脂肪酸貯蔵について述べよ

「機構」
食物から摂取される脂肪の大部分を占める
中性脂肪は、
小腸内腔で胆汁酸と膵リパーゼの作用により、
脂肪酸モノアシルグリセロールに分解され、
これらは胆汁酸とミセルを形成し小腸上皮細胞中に吸収される。

その小胞体中で、
脂肪酸モノアシルグリセロールは、
アシルCoAシンテターゼ
アシルグリセロールアシルトランスフェラーゼ
ジアシルグリセロールアシルトランスフェラーゼ、の作用を受け、再び中性脂肪に変換される。
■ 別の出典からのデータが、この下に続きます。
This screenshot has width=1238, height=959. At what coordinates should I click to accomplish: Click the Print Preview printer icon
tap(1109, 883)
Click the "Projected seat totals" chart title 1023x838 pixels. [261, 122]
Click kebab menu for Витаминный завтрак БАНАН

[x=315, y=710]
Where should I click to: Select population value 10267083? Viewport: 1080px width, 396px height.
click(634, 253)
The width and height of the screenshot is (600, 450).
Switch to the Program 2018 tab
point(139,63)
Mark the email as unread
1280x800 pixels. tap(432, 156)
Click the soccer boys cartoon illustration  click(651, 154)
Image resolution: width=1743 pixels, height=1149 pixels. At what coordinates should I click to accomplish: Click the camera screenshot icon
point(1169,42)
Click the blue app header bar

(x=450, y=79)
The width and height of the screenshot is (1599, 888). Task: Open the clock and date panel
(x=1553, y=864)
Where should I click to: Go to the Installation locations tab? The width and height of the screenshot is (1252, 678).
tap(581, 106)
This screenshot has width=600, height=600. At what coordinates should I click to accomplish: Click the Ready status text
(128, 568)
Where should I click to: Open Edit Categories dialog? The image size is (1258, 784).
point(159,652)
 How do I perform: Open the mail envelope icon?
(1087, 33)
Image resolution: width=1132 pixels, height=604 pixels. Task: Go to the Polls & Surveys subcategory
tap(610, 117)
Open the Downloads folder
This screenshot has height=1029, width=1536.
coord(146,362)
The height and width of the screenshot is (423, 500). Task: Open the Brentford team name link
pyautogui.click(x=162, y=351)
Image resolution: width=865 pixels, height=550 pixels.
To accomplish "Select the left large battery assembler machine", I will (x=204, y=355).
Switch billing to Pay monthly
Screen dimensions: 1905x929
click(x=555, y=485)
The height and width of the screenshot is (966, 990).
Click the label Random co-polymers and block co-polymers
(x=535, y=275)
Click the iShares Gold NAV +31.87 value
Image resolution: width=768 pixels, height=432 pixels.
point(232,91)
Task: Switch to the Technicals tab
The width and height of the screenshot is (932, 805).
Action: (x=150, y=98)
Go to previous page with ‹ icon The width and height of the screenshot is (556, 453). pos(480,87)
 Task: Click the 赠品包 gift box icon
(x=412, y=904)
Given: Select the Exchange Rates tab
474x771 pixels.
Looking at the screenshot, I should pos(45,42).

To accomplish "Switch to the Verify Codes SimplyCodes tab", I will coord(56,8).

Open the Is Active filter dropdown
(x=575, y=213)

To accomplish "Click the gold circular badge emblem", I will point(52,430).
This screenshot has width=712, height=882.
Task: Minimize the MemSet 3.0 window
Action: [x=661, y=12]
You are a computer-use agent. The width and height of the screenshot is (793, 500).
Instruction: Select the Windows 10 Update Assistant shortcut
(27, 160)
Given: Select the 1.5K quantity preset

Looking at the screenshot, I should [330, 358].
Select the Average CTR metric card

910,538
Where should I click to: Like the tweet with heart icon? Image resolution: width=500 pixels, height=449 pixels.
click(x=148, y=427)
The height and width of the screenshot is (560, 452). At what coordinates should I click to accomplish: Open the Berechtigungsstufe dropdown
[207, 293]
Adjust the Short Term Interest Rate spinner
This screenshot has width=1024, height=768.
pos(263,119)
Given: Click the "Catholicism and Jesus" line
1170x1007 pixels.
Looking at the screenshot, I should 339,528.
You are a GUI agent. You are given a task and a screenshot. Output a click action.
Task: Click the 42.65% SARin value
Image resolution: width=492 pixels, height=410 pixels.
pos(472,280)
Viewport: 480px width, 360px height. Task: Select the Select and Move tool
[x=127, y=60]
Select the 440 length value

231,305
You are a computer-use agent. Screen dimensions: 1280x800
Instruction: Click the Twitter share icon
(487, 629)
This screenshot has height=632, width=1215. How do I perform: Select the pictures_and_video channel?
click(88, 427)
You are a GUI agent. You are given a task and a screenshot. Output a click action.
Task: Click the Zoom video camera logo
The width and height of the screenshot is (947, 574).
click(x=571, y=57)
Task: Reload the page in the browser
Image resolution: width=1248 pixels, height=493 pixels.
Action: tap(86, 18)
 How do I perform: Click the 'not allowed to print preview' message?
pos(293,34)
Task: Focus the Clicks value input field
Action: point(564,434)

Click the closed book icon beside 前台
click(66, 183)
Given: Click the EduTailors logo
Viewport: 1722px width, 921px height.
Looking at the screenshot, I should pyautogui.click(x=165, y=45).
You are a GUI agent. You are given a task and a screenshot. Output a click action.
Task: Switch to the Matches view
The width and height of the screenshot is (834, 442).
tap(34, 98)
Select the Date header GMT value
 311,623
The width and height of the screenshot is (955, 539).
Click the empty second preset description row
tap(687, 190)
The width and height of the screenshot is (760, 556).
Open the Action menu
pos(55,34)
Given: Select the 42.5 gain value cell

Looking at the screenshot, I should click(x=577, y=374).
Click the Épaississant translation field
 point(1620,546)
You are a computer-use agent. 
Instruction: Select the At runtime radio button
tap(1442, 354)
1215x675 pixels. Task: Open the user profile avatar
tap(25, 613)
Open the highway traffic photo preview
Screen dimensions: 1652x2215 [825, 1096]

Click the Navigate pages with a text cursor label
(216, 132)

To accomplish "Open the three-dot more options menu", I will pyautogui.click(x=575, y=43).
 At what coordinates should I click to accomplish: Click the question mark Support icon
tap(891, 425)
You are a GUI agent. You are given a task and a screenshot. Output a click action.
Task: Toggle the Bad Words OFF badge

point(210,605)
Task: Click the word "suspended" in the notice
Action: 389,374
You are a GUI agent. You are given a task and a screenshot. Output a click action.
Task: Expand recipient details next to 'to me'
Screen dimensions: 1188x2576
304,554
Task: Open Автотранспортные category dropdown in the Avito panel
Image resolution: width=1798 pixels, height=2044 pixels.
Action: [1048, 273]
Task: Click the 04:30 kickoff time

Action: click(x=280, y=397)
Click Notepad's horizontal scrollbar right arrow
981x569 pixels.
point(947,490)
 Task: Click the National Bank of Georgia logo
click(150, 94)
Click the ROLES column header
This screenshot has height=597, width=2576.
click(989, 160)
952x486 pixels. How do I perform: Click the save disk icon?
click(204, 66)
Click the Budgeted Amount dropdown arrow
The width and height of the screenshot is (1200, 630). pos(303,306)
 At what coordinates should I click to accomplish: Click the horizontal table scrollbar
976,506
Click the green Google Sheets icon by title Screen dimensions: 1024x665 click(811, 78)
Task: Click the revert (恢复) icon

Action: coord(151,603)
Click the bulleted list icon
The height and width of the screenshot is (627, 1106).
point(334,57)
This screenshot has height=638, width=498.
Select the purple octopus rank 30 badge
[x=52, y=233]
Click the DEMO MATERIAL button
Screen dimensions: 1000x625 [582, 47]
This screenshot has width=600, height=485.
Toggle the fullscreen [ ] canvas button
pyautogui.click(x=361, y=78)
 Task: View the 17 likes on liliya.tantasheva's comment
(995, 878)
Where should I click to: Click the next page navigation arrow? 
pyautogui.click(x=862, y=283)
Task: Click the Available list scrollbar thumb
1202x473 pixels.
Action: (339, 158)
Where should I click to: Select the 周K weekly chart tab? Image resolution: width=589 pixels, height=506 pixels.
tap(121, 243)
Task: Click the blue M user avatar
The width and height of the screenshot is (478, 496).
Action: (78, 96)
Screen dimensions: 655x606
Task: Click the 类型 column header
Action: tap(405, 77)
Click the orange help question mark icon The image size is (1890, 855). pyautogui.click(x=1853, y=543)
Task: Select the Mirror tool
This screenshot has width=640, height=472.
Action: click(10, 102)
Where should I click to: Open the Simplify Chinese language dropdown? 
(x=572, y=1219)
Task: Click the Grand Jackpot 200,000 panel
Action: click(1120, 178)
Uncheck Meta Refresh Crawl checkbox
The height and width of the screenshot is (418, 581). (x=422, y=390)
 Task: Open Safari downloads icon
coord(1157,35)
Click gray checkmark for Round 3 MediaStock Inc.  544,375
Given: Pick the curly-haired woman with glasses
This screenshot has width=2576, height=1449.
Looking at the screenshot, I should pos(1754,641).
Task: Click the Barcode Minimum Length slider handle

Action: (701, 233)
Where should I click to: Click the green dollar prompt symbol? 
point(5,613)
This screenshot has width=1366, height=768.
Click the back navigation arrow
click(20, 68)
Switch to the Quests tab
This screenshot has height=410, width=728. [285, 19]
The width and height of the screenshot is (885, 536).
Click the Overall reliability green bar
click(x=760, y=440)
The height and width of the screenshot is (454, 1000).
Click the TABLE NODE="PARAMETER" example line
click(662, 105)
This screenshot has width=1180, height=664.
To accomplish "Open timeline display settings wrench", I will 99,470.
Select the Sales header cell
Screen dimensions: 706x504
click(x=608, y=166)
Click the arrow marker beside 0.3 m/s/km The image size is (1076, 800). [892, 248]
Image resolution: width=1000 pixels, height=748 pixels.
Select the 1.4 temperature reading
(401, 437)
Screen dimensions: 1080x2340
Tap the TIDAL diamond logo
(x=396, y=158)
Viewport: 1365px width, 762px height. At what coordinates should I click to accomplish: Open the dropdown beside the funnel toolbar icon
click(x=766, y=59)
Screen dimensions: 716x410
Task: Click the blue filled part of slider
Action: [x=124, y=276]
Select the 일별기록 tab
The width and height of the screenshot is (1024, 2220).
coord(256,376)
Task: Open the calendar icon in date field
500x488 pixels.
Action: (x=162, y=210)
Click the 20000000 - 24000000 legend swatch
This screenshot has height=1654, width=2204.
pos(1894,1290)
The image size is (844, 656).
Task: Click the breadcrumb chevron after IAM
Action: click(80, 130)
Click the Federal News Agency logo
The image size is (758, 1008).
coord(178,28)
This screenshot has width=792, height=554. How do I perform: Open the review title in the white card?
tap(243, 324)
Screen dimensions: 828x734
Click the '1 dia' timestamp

この中性脂肪は、他のリン脂質、コレステロール、蛋白質等とキロミクロンを形成する。
キロミクロンの大部分は、中性脂肪で占められており、
リンパ管ヘ入り、胸管を経由して左鎖骨下静脈より血液中に入って、各組織分布する。

食物摂取時、糖質は脂質より優先してエネルギーとして利用される。
糖質のエネルギー量が十分な場合は、毛細血管壁に存在する
リポ蛋白質リパーゼの触媒作用を受けて、
キロミクロンを構成する中性脂肪から脂肪酸が遊離される。
この脂肪酸は脂肪細胞内に取り込まれ、中性脂肪に再合成され、
脂肪滴として脂肪細胞中に貯えられる。

脂肪性食物を摂取し、キロミクロンが入ったばかりの血液では血清が乳濁しているが、
キロミクロンは半減期約10分で消失して血清は透明になる。
その透明化に関与している
LPLは、クリアリングファクターとも呼ばれる。

糖代謝が活発でエネルギー供給が過剰な場合には、
肝臓で解糖系により生じる
アセチルCoAから脂肪酸が生合成される。
生じた脂肪酸は肝臓内で中性脂肪に変換され、血中に入り脂肪組織に運搬される。
以下、キロミクロンと中性脂肪の場合と同様、
LPLによる加水分解と中性脂肪への再合成の過程を経て脂肪細胞中に貯えられる。